Exercise details = Pick out all lines of the entries that include the word "agent" and copy them.

= = = = = = =

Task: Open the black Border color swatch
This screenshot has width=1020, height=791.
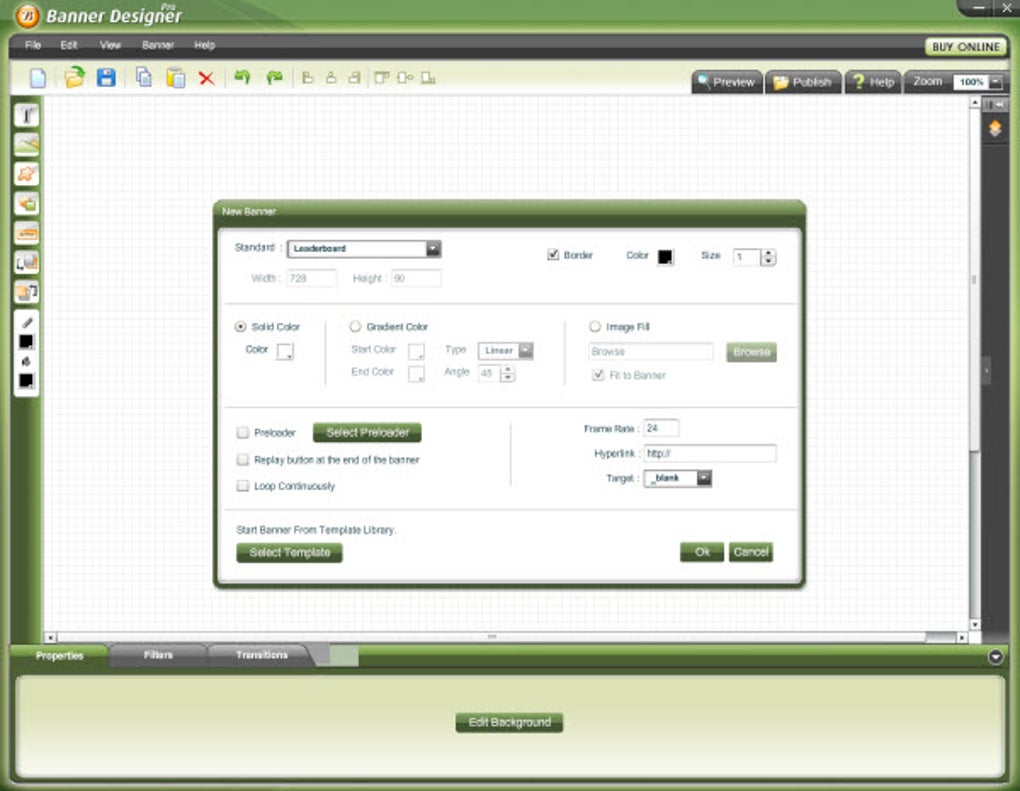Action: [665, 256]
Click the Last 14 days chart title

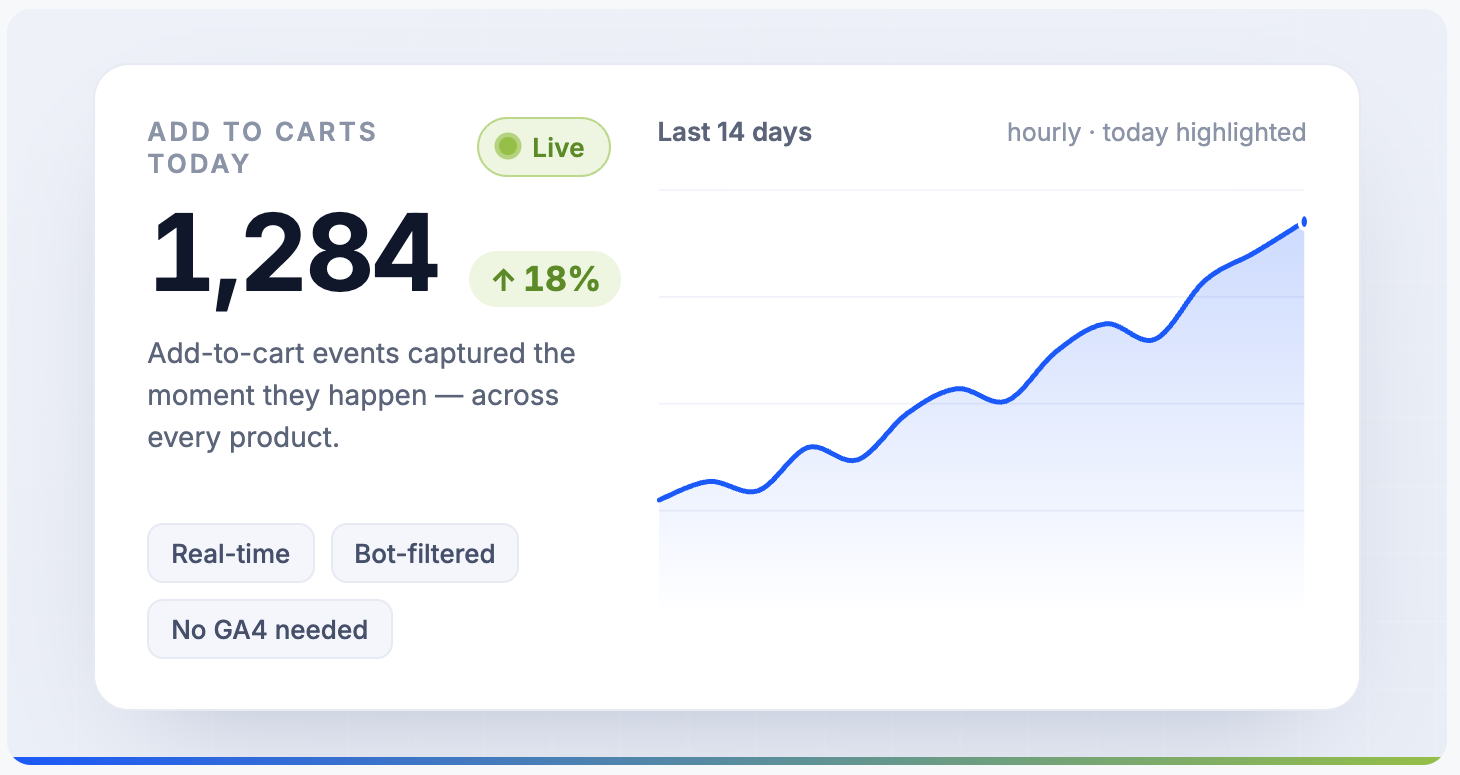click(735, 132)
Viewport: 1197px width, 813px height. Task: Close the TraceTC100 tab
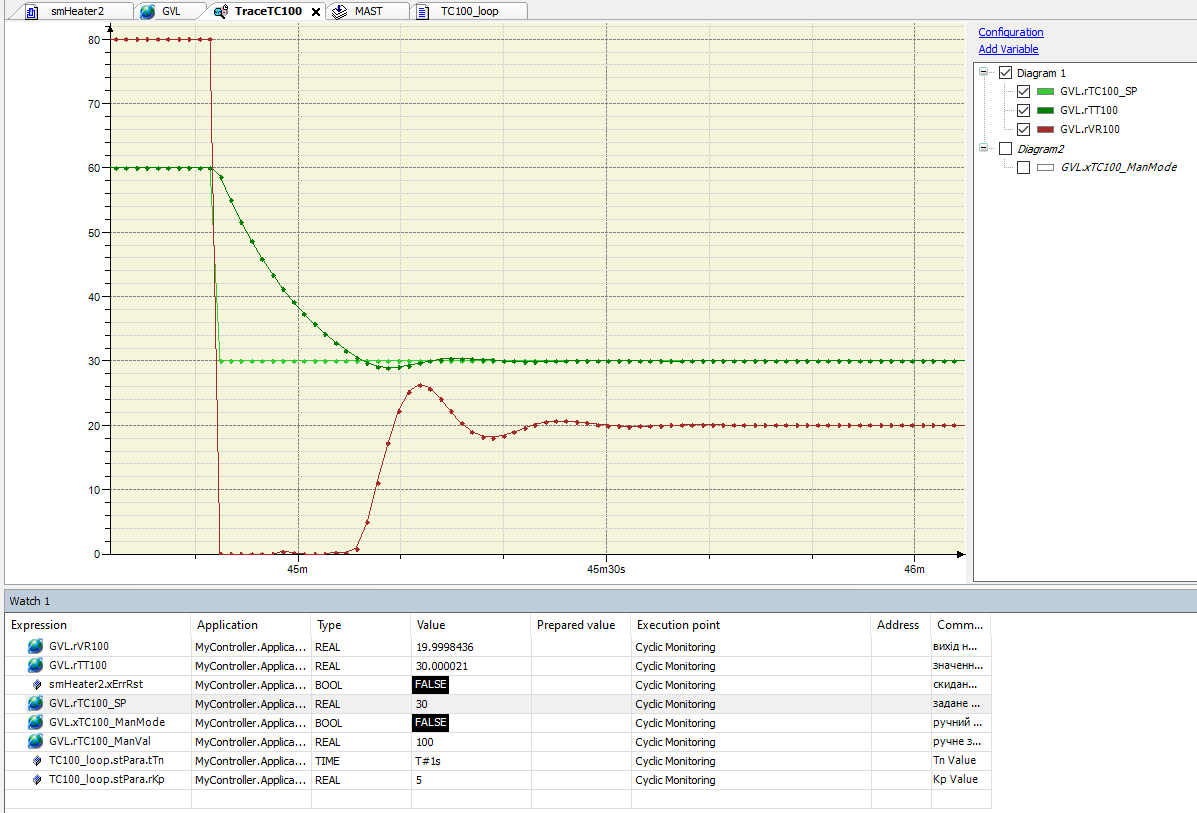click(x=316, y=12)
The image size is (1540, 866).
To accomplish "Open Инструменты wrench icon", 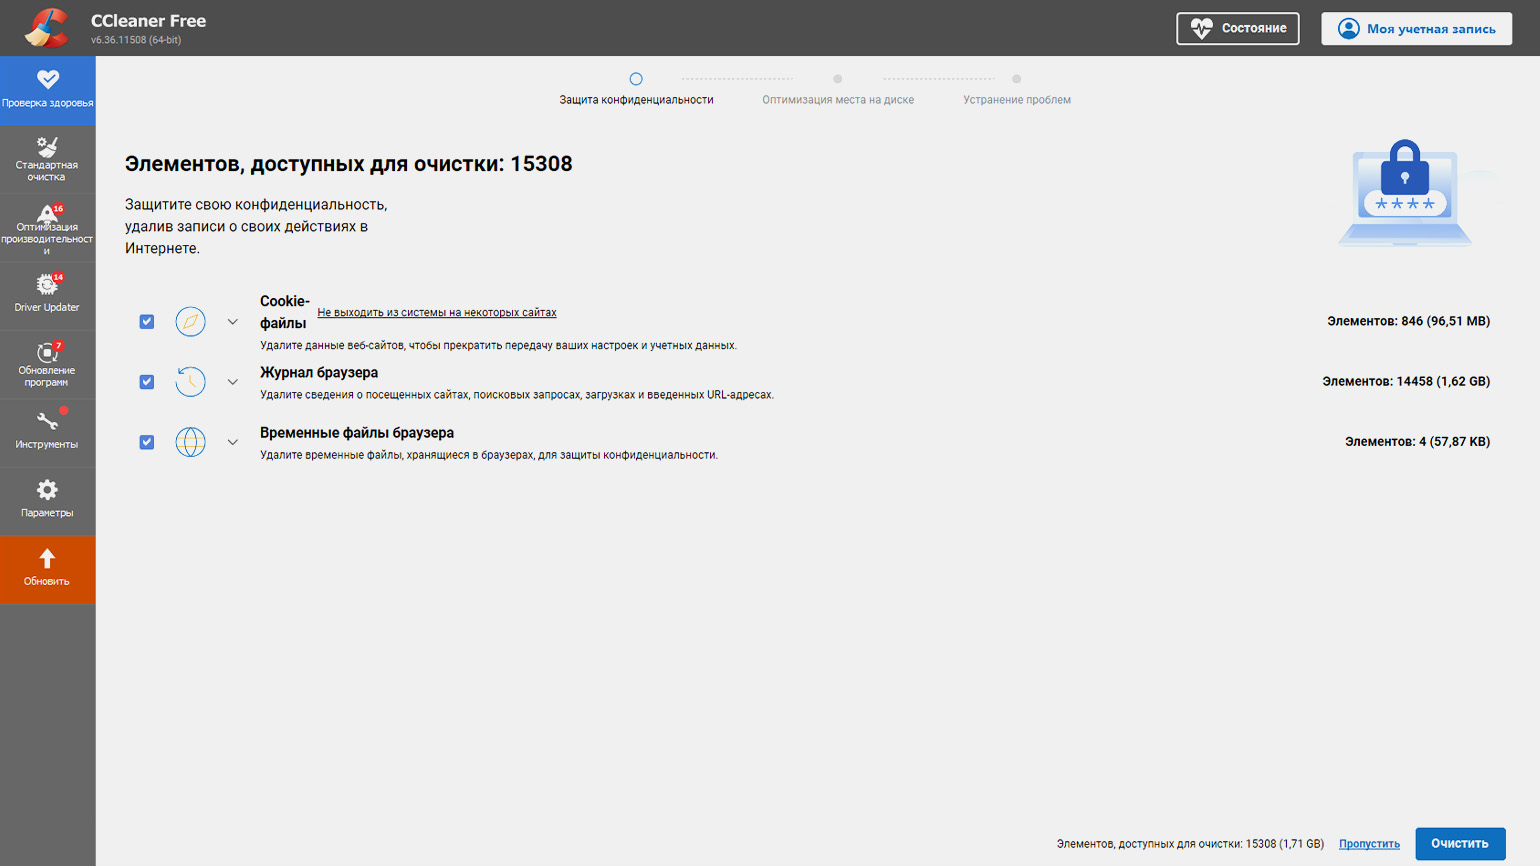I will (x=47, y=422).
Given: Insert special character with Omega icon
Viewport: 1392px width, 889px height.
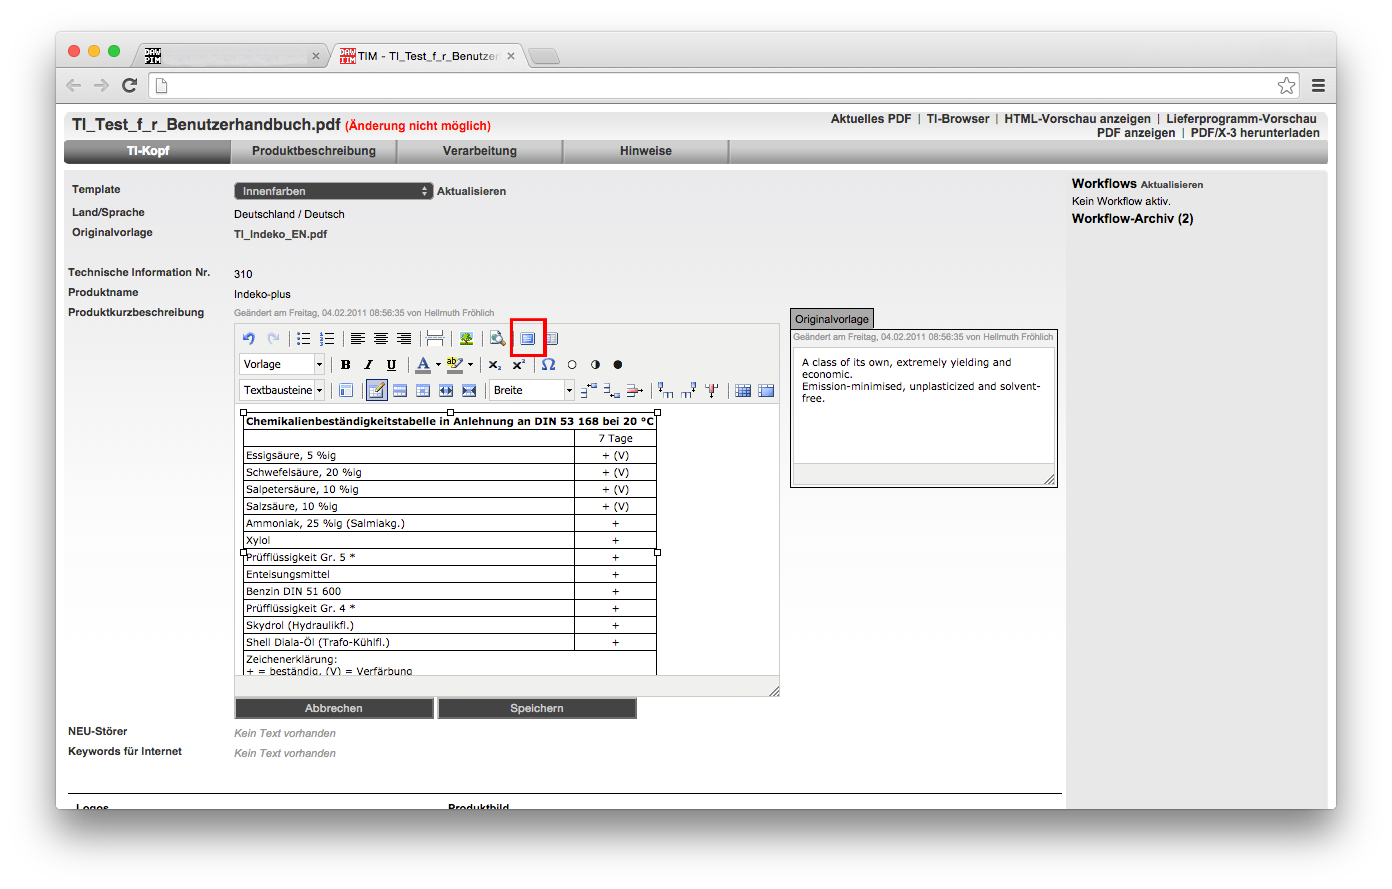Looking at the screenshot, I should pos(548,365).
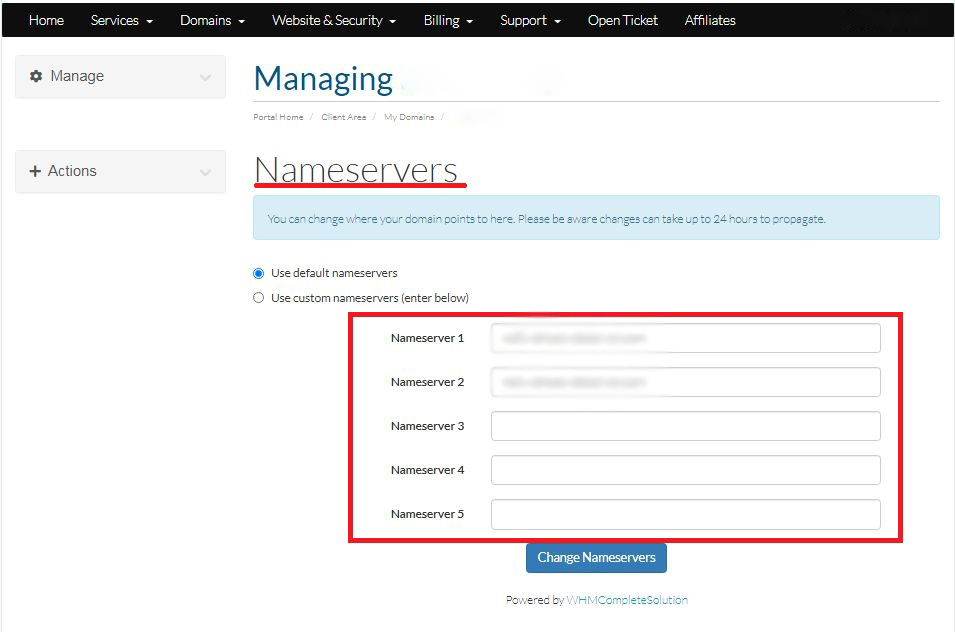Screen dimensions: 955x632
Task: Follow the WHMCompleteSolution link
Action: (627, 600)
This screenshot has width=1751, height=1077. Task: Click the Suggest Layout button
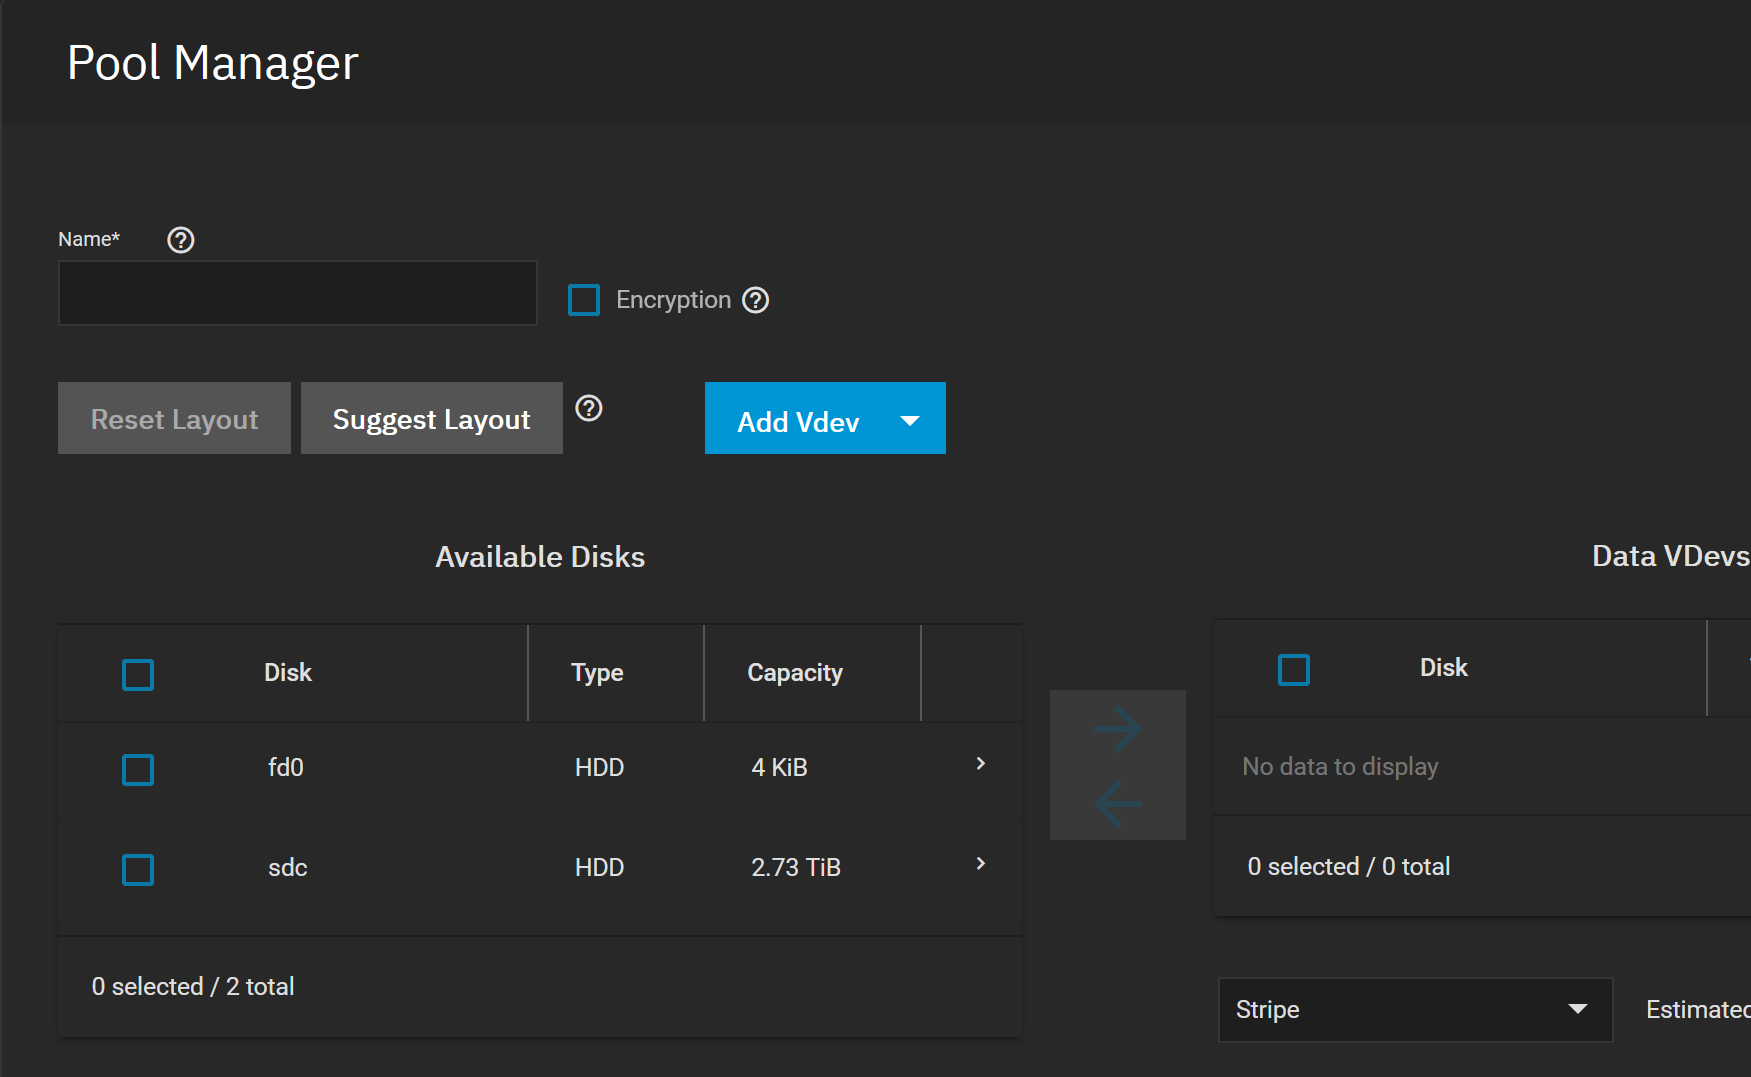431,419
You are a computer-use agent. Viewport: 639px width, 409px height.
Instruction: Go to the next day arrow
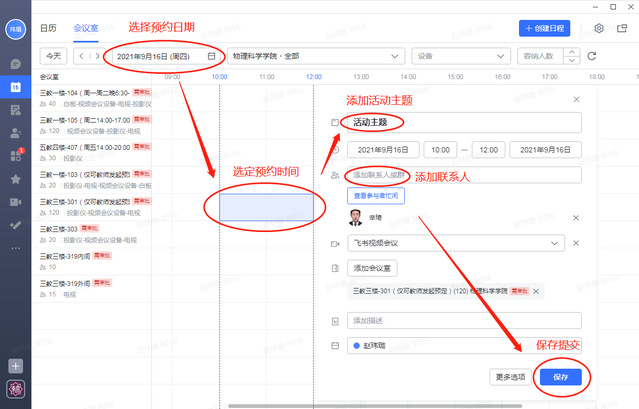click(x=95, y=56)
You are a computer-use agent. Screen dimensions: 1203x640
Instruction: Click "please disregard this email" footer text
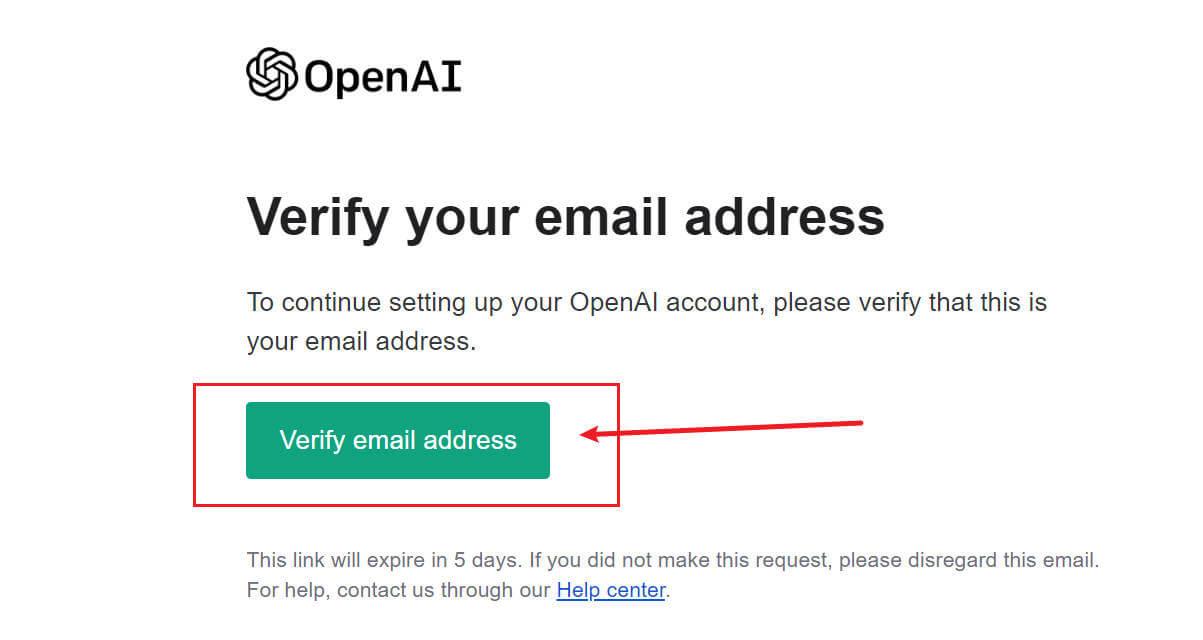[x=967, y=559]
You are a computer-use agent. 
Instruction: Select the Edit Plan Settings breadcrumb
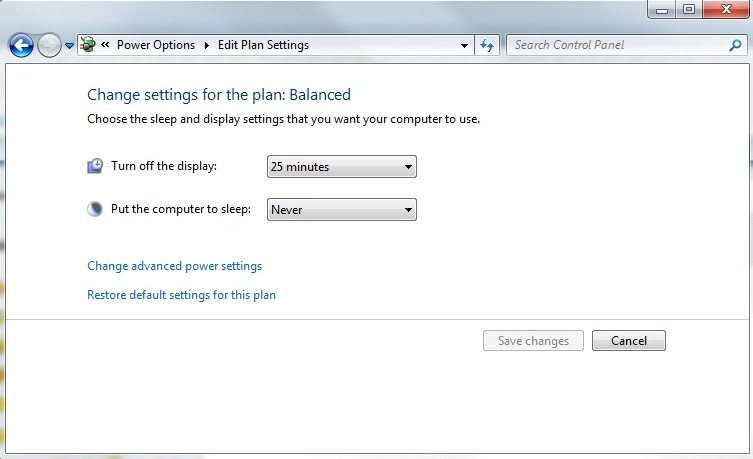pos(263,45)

= = = = = = =

Solved exercise =
You are a computer-use agent. Viewport: 639px width, 409px height.
You are a computer-use agent. Screen dimensions: 1203x640
You are a computer-use agent. 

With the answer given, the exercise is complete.